Emphasizes the systematic evaluation of the costs and benefits associated with proposed technical projects. The student will be exposed to the concepts of the “time value of money” and the methods of discounted cash flow. Students are prepared to make decisions regarding money as capital within a technological or engineering environment. Topics include: analysis of engineering projects; interest rate factors, methods of evaluation, depreciation, replacement, breakeven analysis, after tax analysis, decision-making under certainty and risk.

Prerequisite: junior standing. Course Offered: Spring of every even year

ENGR 475

Project Management

3 cr

Presents methods essential to successful execution of projects, from initiation, to planning, to execution, monitoring and controlling, and to closure. Topics include organizational structures, management functions, planning tools, scheduling techniques, pricing and estimating, cost control, trade-off analysis, and risk management.
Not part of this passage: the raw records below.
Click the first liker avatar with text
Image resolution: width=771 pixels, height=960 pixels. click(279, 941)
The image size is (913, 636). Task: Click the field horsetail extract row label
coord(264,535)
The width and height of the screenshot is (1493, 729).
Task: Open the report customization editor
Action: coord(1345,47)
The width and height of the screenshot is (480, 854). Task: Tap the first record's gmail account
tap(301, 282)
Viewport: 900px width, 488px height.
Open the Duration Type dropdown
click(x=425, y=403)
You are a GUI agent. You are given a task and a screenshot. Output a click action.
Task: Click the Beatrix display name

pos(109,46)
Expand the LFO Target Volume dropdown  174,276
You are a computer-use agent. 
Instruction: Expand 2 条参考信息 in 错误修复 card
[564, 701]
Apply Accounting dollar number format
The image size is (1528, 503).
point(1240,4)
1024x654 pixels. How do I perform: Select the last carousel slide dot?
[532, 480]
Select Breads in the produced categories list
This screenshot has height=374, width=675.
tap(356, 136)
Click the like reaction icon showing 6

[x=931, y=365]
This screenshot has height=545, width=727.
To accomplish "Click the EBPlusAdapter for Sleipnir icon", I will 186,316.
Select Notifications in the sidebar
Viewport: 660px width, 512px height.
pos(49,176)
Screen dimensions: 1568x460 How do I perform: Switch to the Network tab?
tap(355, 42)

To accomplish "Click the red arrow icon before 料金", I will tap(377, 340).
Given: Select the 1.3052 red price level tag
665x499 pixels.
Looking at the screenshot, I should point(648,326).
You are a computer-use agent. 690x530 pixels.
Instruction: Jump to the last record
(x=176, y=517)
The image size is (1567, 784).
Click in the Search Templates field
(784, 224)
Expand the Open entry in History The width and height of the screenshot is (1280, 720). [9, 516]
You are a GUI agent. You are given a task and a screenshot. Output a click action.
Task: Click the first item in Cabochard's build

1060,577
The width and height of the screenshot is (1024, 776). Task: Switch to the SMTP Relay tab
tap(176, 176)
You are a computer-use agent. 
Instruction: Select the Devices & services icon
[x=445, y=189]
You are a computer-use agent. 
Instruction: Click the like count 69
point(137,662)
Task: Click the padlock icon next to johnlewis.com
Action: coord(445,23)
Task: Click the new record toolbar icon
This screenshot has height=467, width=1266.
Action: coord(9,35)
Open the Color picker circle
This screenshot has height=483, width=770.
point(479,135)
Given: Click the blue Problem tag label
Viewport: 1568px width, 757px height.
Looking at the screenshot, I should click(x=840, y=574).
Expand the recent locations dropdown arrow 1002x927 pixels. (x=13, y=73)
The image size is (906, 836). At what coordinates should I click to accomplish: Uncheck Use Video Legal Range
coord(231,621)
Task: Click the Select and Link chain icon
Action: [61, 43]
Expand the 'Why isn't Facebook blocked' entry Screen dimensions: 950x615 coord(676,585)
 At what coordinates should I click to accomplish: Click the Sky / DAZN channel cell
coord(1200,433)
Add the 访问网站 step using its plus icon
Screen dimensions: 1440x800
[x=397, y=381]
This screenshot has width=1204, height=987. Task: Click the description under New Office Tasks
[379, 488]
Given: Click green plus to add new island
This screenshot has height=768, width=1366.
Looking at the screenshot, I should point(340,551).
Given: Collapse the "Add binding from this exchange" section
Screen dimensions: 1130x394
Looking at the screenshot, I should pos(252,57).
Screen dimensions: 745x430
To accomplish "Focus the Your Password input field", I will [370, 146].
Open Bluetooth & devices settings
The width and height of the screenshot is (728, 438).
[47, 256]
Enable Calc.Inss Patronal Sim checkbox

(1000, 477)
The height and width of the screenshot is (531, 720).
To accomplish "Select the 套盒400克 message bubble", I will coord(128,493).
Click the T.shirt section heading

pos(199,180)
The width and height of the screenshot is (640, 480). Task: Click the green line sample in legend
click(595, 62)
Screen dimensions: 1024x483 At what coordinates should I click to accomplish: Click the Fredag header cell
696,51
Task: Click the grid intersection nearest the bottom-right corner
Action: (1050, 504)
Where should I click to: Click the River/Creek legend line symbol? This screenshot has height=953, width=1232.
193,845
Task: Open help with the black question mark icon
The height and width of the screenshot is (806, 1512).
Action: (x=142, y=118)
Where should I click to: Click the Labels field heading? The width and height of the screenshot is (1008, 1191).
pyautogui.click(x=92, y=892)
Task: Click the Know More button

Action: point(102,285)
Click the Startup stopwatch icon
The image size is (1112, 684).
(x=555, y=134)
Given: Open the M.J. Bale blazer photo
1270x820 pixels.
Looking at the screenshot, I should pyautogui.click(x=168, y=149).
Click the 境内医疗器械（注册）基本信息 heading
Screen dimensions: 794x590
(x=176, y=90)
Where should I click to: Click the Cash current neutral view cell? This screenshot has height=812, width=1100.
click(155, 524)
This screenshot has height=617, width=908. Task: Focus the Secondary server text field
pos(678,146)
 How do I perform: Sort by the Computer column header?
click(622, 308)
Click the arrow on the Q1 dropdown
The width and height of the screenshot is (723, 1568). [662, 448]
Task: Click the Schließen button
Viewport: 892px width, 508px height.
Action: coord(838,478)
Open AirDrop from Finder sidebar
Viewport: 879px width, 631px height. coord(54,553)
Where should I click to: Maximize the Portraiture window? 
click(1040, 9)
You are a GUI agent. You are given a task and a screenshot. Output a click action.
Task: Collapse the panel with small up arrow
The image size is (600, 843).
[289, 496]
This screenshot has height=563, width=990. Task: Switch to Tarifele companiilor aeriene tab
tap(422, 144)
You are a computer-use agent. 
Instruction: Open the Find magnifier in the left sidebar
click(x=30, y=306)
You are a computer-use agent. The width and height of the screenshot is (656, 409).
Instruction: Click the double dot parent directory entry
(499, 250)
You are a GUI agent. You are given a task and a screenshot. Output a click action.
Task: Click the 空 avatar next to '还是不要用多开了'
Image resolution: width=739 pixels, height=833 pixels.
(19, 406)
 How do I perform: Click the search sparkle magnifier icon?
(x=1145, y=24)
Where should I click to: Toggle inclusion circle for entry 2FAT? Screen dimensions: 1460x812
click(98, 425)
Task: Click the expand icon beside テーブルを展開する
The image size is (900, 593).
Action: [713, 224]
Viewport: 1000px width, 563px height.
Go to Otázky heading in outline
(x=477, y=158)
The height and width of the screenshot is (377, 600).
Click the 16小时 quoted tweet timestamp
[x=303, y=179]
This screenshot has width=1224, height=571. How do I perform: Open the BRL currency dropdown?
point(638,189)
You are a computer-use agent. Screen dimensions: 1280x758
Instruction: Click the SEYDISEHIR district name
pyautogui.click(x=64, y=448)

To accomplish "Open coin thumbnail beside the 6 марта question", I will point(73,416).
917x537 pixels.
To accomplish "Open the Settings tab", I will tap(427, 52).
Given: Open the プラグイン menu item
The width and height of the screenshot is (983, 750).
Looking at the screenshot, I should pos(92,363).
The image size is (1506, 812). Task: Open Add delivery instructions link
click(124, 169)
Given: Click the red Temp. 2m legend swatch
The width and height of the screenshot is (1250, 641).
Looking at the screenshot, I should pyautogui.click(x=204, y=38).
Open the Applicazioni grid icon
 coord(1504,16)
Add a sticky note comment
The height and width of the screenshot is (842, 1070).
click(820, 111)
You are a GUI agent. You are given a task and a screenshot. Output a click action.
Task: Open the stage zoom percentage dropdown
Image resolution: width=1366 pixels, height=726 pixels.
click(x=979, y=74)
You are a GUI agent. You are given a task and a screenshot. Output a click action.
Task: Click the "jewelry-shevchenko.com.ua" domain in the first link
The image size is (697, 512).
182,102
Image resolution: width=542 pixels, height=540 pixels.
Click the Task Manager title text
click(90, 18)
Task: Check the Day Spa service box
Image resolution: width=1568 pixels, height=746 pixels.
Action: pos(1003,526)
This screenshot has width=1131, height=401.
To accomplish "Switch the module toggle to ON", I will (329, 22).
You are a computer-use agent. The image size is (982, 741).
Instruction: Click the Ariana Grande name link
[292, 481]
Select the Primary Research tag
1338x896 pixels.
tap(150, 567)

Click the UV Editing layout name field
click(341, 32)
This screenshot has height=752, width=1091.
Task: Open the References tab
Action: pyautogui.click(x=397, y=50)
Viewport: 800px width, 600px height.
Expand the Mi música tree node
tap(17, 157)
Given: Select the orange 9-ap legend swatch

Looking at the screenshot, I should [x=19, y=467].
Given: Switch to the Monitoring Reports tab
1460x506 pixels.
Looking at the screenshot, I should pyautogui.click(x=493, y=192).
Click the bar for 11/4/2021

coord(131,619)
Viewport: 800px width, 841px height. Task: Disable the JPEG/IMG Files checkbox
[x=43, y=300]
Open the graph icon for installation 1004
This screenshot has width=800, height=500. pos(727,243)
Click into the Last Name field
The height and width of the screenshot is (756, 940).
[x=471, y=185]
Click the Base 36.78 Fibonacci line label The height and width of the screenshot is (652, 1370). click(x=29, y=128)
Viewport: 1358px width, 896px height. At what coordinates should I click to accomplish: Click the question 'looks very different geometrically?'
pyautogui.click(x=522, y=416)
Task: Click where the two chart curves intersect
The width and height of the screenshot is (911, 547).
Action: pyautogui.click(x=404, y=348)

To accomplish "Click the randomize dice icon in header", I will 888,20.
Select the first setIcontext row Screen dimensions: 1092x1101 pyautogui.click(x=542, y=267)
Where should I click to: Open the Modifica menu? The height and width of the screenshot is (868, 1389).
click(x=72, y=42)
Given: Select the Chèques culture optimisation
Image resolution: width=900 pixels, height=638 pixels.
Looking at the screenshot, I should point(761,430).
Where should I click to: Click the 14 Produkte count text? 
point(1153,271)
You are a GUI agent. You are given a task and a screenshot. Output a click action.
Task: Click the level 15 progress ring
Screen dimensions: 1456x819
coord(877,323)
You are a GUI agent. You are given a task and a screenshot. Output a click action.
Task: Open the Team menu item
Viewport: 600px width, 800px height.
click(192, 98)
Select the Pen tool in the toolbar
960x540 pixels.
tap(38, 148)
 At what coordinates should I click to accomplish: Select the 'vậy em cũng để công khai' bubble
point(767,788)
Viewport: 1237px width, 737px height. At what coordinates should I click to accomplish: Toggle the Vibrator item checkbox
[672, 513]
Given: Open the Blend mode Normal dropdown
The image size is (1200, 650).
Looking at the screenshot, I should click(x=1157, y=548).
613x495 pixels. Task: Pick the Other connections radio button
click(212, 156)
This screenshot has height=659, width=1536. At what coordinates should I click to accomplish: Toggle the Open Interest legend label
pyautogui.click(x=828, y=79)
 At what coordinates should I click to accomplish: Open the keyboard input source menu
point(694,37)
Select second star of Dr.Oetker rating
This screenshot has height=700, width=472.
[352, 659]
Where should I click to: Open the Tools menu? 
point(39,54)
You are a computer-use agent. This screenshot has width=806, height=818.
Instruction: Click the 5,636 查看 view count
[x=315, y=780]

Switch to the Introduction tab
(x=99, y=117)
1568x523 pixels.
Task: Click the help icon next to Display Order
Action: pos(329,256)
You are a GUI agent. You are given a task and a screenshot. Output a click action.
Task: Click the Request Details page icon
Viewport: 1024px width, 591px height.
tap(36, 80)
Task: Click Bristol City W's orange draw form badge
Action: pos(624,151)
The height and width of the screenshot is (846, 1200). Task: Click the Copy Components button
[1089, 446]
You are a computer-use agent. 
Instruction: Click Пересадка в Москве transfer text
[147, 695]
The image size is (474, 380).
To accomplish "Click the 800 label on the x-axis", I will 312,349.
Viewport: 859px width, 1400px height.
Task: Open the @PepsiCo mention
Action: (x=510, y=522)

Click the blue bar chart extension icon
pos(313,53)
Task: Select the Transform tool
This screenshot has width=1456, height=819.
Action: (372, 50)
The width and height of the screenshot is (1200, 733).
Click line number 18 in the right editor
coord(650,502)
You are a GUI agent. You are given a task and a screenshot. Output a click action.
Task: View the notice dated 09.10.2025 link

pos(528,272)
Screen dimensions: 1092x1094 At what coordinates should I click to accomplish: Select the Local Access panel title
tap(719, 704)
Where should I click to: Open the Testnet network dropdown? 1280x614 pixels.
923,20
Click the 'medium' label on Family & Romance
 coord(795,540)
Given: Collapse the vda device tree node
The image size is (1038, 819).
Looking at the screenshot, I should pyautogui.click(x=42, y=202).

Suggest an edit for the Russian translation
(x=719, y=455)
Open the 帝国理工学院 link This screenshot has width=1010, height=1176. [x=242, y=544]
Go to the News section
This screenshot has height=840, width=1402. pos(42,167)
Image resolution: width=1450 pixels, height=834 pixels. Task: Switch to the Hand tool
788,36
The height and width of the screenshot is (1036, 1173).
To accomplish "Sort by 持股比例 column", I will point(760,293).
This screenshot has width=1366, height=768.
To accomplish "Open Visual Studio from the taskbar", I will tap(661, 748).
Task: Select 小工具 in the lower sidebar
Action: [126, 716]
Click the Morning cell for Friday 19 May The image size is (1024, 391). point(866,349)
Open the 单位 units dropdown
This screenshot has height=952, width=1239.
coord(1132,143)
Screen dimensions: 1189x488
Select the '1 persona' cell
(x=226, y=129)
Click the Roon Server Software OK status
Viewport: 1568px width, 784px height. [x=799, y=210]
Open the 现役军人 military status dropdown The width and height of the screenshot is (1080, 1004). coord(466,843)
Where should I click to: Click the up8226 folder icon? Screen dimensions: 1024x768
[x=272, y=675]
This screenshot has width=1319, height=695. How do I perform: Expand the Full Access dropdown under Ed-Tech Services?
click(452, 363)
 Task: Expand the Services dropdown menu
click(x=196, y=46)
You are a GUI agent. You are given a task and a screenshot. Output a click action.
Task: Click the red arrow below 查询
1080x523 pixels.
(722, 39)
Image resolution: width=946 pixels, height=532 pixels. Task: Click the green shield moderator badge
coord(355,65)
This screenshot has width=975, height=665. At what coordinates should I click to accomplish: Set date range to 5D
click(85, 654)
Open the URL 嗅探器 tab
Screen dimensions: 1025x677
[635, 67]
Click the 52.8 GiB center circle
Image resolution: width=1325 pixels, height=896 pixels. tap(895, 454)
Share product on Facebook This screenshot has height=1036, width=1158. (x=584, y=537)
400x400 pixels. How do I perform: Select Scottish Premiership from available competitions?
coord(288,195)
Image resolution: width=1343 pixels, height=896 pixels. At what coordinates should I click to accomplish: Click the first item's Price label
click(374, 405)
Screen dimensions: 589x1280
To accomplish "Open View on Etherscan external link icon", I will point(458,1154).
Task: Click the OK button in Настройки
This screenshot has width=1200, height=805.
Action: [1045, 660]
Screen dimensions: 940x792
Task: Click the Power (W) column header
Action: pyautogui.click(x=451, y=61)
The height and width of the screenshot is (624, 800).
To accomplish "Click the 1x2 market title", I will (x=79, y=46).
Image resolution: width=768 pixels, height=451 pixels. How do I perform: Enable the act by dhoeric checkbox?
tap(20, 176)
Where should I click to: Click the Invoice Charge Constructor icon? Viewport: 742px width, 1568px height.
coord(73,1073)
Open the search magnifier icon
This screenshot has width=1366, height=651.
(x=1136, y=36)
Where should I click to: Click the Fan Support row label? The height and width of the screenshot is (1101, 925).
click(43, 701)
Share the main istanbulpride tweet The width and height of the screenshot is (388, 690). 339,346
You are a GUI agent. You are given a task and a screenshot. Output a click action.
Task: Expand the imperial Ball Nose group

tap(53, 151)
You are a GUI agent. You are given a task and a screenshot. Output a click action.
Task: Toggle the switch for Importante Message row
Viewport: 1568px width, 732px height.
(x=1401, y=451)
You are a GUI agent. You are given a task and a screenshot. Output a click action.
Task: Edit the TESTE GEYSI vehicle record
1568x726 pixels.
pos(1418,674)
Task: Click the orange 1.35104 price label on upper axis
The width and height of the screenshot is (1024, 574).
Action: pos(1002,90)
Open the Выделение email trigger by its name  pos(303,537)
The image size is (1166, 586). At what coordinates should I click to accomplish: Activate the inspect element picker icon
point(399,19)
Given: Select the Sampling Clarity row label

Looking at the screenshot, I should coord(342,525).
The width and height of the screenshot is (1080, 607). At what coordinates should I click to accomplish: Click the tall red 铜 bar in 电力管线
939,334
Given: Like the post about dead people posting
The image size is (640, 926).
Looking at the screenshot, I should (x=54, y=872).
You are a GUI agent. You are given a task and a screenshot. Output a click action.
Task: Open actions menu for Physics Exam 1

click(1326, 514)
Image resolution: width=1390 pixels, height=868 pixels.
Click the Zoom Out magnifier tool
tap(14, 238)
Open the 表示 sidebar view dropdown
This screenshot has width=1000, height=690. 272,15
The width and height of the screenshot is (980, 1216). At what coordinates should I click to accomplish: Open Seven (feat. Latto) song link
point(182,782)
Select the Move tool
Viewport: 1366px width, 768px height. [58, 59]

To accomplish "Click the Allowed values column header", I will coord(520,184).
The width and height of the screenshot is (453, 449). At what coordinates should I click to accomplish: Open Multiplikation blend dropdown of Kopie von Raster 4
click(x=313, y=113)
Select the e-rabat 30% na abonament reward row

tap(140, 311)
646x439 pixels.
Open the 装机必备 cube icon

This course aligns with the Project Management Institute (PMI) standards for professional certification as a certified Project Management Professional (PMP).

Prerequisite: senior standing. Course Offered: Every Fall

ENGR 476

Operations Management

3 cr

This course is an introduction to the field of operations management and focuses on how organizations transform inputs to products and services. Topics include: modeling and analysis of operations; supply chain analysis and planning; inventory control and warehouse management; logistics network design; and supply chain coordination.

Prerequisite: junior standing. Course Offered: Spring of every odd year

Electrical Engineering Discipline

ENGR 350

Electric Circuits with Lab

4 cr

An introduction to analog and digital electronics. Topics include basic circuit theory and the application of Ohm’s and Kirchhoff’s Laws; time-domain and frequency domain responses for passive and active circuits; Boolean algebra and logic circuits; and analog-to-digital and digital-to-analog converters.

Prerequisite: PHYS 251. Course Offered: Every Fall

ENGR 352

Mechatronics with Lab

4 cr

Synergistic integration of mechanical engineering with electronics and intelligent computer control in designing and manufacturing machines, products and processes; semiconductor electronics, analog signal processing, with op amps, digital circuits, Boolean algebra, logic network designs, Karnaugh map, flip-flops and applications, data acquisition, A/D and D/A, interfacing to personal computers, sensors and actuators, microcontroller programming and interfacing.

Prerequisite: PHYS 251.

ENGR 454

Systems Modeling and Control

4 cr

Introduction to control techniques. Dynamic analysis of linear feedback systems in the time and frequency domain, with emphasis on stability and steady-state accuracy. Includes modeling of electrical and mechanical systems; characterization of physical systems using linear, constant-coefficient differential equations and state-space models; Convolution using Laplace transform techniques; identification of system response using frequency response and Bode plots; specification of design criteria in the s-domain; and modification of system parameters to satisfy design requirements. MATLAB is used as simulation tools and as a computer interface for analysis and design.

Electives

5 cr

At least 5 credits of general electives.

Total Credits

120 cr

*ENGR students may double count CHEM 141/142 and MATH 191 in both the core and the major.